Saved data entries
+===+

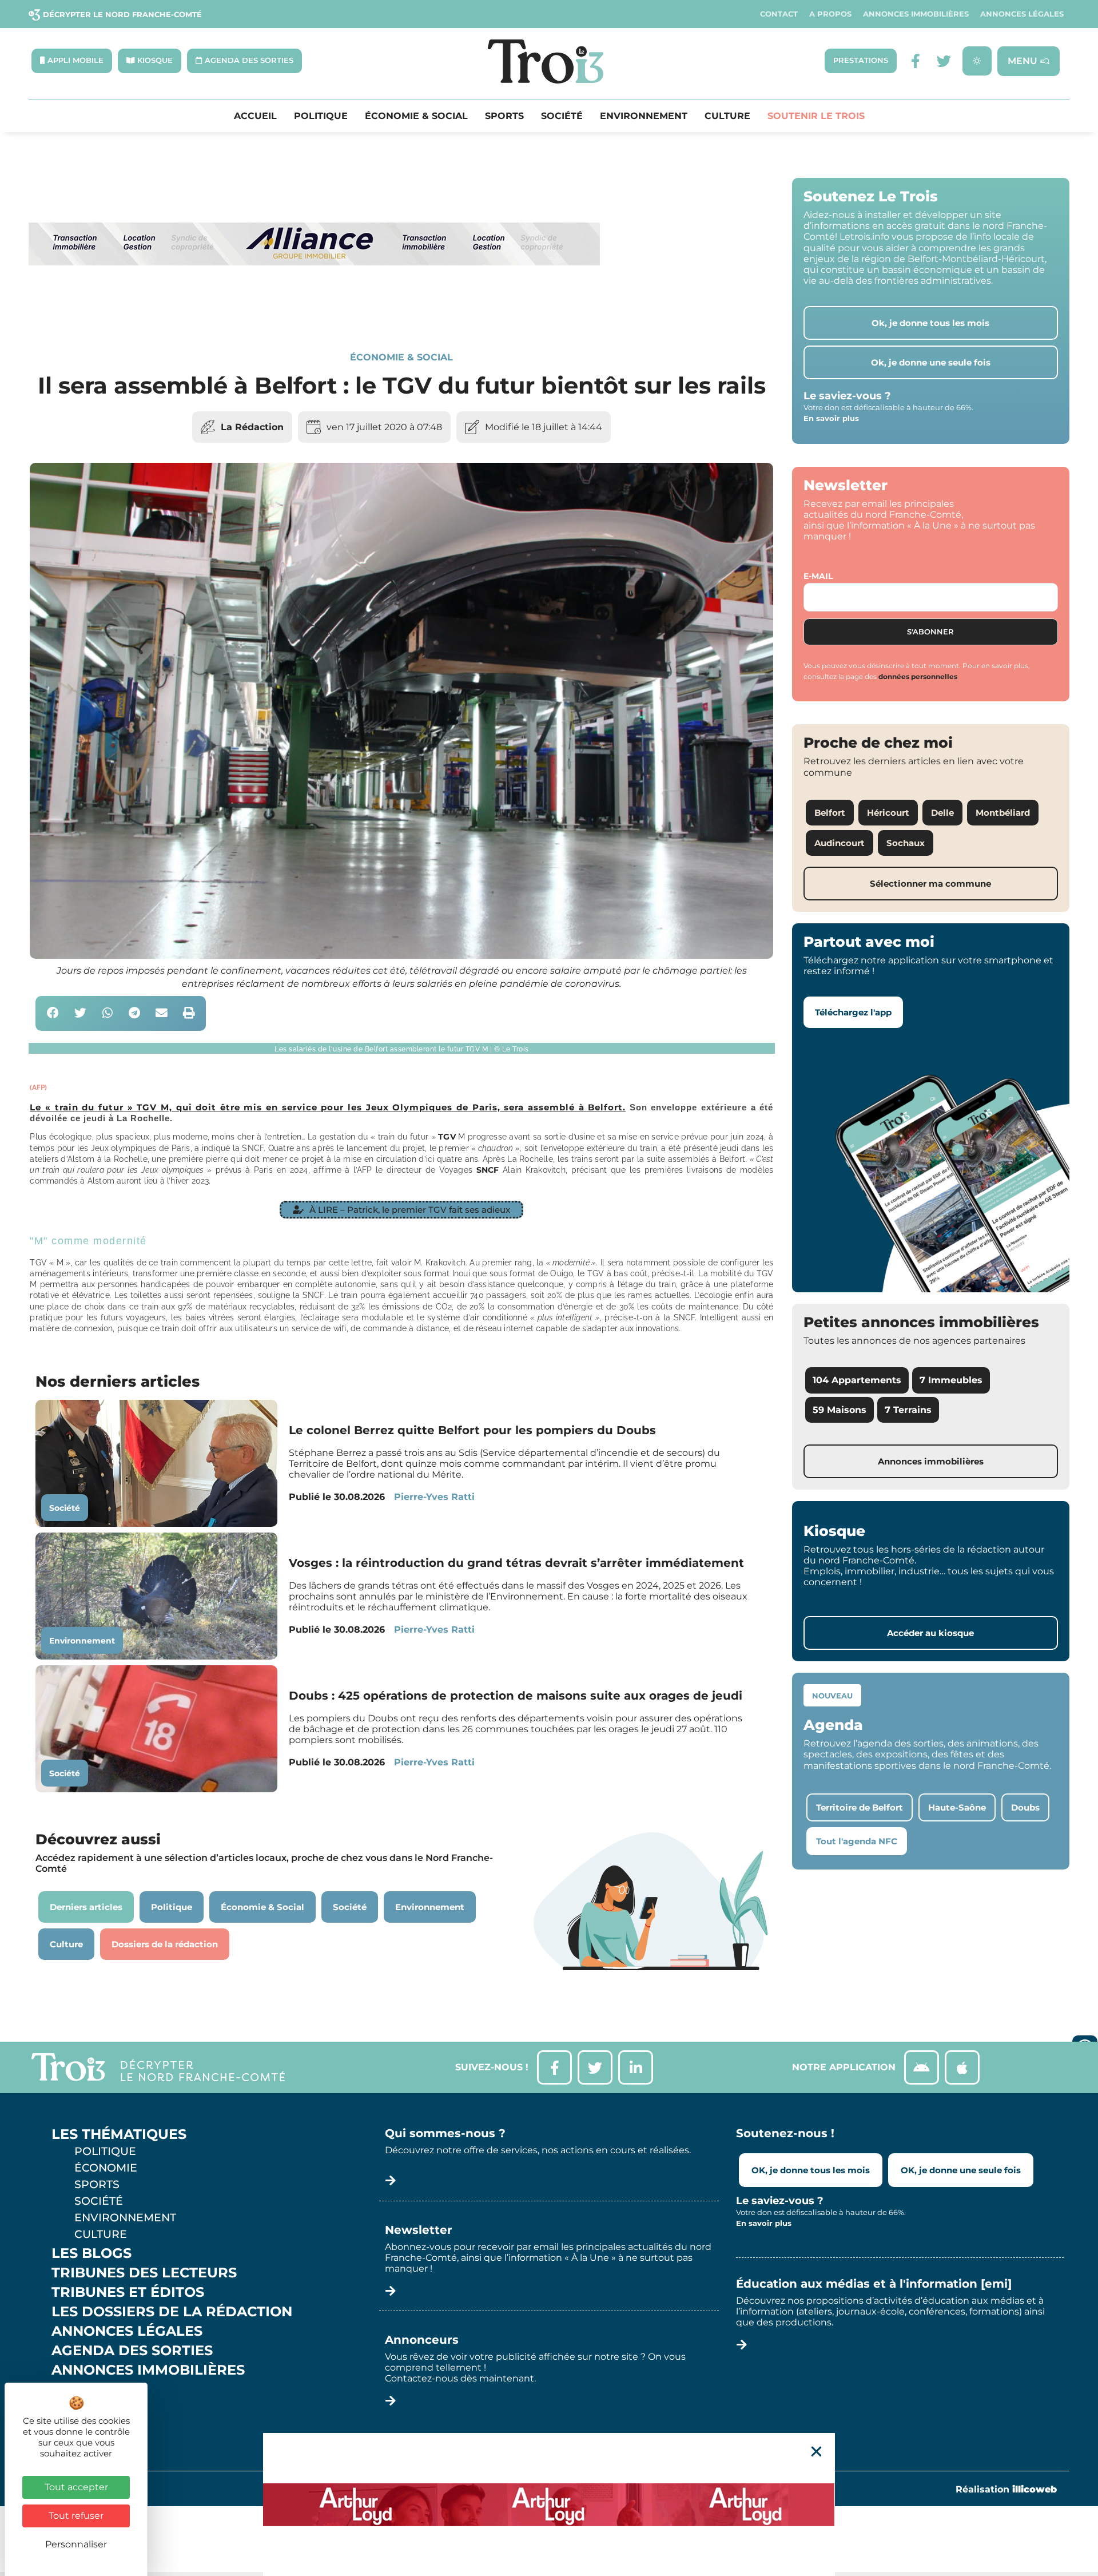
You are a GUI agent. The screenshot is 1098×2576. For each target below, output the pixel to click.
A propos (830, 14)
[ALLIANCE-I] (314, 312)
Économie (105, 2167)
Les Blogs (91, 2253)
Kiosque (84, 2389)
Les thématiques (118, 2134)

+===+

Exercise instructions: Exclude the pictures and print the rest of the data exactly.

Reply:
You are a GUI agent. The screenshot is 1098×2576. For each target below, output the pixel to click.
A propos (830, 14)
[ALLIANCE-I] (314, 312)
Économie (105, 2167)
Les Blogs (91, 2253)
Kiosque (84, 2389)
Les thématiques (118, 2134)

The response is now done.